* [EXERCISE] Please give the records below back in full, exactly as shown.

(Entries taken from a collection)
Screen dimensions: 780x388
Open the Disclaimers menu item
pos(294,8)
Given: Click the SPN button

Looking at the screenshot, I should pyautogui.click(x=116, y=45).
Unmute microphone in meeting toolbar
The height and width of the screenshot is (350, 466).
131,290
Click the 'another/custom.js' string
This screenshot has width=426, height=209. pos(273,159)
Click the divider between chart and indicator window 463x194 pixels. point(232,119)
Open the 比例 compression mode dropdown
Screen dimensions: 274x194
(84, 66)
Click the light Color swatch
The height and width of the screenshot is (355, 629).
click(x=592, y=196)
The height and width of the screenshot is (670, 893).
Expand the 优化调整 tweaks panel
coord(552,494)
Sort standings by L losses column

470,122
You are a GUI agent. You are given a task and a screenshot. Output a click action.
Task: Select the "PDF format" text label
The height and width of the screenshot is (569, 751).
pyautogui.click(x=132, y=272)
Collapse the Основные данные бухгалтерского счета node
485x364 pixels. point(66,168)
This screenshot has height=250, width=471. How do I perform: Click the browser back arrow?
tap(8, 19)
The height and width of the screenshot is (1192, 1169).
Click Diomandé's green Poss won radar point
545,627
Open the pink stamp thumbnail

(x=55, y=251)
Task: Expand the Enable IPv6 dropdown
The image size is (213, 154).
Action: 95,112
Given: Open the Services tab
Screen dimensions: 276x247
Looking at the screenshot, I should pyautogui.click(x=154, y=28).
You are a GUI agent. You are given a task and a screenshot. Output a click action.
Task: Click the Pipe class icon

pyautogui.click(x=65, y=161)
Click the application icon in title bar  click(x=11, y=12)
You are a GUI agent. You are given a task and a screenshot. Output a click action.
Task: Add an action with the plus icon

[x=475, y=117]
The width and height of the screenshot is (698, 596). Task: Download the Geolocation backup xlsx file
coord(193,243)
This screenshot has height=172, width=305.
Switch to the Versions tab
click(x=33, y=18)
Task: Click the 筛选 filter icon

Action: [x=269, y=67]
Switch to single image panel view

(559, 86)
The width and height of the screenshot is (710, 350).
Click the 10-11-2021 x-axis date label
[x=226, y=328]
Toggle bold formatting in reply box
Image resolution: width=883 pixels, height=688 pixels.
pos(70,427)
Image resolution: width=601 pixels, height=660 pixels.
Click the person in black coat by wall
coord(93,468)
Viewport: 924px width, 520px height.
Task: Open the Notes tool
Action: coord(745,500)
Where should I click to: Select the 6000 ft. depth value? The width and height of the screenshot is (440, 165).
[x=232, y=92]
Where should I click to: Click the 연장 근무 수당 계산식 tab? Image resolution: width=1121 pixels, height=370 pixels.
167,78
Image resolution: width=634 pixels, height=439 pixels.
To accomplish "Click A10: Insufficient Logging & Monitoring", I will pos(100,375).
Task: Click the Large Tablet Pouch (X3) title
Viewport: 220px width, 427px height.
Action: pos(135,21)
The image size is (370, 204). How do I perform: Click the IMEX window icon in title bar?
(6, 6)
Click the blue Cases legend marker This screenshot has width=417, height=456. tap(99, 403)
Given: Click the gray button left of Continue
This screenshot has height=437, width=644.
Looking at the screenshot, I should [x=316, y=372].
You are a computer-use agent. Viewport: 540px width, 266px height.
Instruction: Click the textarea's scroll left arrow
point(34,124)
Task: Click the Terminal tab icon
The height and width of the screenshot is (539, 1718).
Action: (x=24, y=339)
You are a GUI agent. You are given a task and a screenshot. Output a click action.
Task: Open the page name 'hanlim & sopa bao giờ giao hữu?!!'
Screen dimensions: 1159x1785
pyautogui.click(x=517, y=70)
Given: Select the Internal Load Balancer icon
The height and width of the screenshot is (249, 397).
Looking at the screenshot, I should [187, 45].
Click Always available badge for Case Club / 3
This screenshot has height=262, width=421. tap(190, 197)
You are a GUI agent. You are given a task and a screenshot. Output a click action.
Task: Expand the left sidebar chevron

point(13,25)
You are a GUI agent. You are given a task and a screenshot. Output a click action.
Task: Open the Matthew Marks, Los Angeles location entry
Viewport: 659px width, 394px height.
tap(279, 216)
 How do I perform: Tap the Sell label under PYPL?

* [WORKED SOLUTION]
Screen dimensions: 780x388
Open the Disclaimers menu item
pos(294,8)
Given: Click the SPN button

Looking at the screenshot, I should pyautogui.click(x=116, y=45).
Unmute microphone in meeting toolbar
The height and width of the screenshot is (350, 466).
131,290
Click the 'another/custom.js' string
This screenshot has width=426, height=209. pos(273,159)
Click the divider between chart and indicator window 463x194 pixels. point(232,119)
Open the 比例 compression mode dropdown
Screen dimensions: 274x194
(84, 66)
Click the light Color swatch
The height and width of the screenshot is (355, 629).
click(x=592, y=196)
The height and width of the screenshot is (670, 893).
Expand the 优化调整 tweaks panel
coord(552,494)
Sort standings by L losses column

470,122
You are a GUI agent. You are given a task and a screenshot. Output a click action.
Task: Select the "PDF format" text label
The height and width of the screenshot is (569, 751).
pyautogui.click(x=132, y=272)
Collapse the Основные данные бухгалтерского счета node
485x364 pixels. point(66,168)
This screenshot has height=250, width=471. How do I perform: Click the browser back arrow?
tap(8, 19)
The height and width of the screenshot is (1192, 1169).
Click Diomandé's green Poss won radar point
545,627
Open the pink stamp thumbnail

(x=55, y=251)
Task: Expand the Enable IPv6 dropdown
The image size is (213, 154).
Action: 95,112
Given: Open the Services tab
Screen dimensions: 276x247
Looking at the screenshot, I should pyautogui.click(x=154, y=28).
You are a GUI agent. You are given a task and a screenshot. Output a click action.
Task: Click the Pipe class icon

pyautogui.click(x=65, y=161)
Click the application icon in title bar  click(x=11, y=12)
You are a GUI agent. You are given a task and a screenshot. Output a click action.
Task: Add an action with the plus icon

[x=475, y=117]
The width and height of the screenshot is (698, 596). Task: Download the Geolocation backup xlsx file
coord(193,243)
This screenshot has height=172, width=305.
Switch to the Versions tab
click(x=33, y=18)
Task: Click the 筛选 filter icon

Action: [x=269, y=67]
Switch to single image panel view

(559, 86)
The width and height of the screenshot is (710, 350).
Click the 10-11-2021 x-axis date label
[x=226, y=328]
Toggle bold formatting in reply box
Image resolution: width=883 pixels, height=688 pixels.
pos(70,427)
Image resolution: width=601 pixels, height=660 pixels.
Click the person in black coat by wall
coord(93,468)
Viewport: 924px width, 520px height.
Task: Open the Notes tool
Action: coord(745,500)
Where should I click to: Select the 6000 ft. depth value? The width and height of the screenshot is (440, 165).
[x=232, y=92]
Where should I click to: Click the 연장 근무 수당 계산식 tab? Image resolution: width=1121 pixels, height=370 pixels.
167,78
Image resolution: width=634 pixels, height=439 pixels.
To accomplish "Click A10: Insufficient Logging & Monitoring", I will pos(100,375).
Task: Click the Large Tablet Pouch (X3) title
Viewport: 220px width, 427px height.
Action: pos(135,21)
The image size is (370, 204). How do I perform: Click the IMEX window icon in title bar?
(6, 6)
Click the blue Cases legend marker This screenshot has width=417, height=456. tap(99, 403)
Given: Click the gray button left of Continue
This screenshot has height=437, width=644.
Looking at the screenshot, I should [x=316, y=372].
You are a computer-use agent. Viewport: 540px width, 266px height.
Instruction: Click the textarea's scroll left arrow
point(34,124)
Task: Click the Terminal tab icon
The height and width of the screenshot is (539, 1718).
Action: (x=24, y=339)
You are a GUI agent. You are given a task and a screenshot. Output a click action.
Task: Open the page name 'hanlim & sopa bao giờ giao hữu?!!'
Screen dimensions: 1159x1785
pyautogui.click(x=517, y=70)
Given: Select the Internal Load Balancer icon
The height and width of the screenshot is (249, 397).
Looking at the screenshot, I should [187, 45].
Click Always available badge for Case Club / 3
This screenshot has height=262, width=421. tap(190, 197)
You are a GUI agent. You are given a task and a screenshot. Output a click action.
Task: Expand the left sidebar chevron

point(13,25)
You are a GUI agent. You are given a task and a screenshot. Output a click action.
Task: Open the Matthew Marks, Los Angeles location entry
Viewport: 659px width, 394px height.
tap(279, 216)
 How do I perform: Tap the Sell label under PYPL?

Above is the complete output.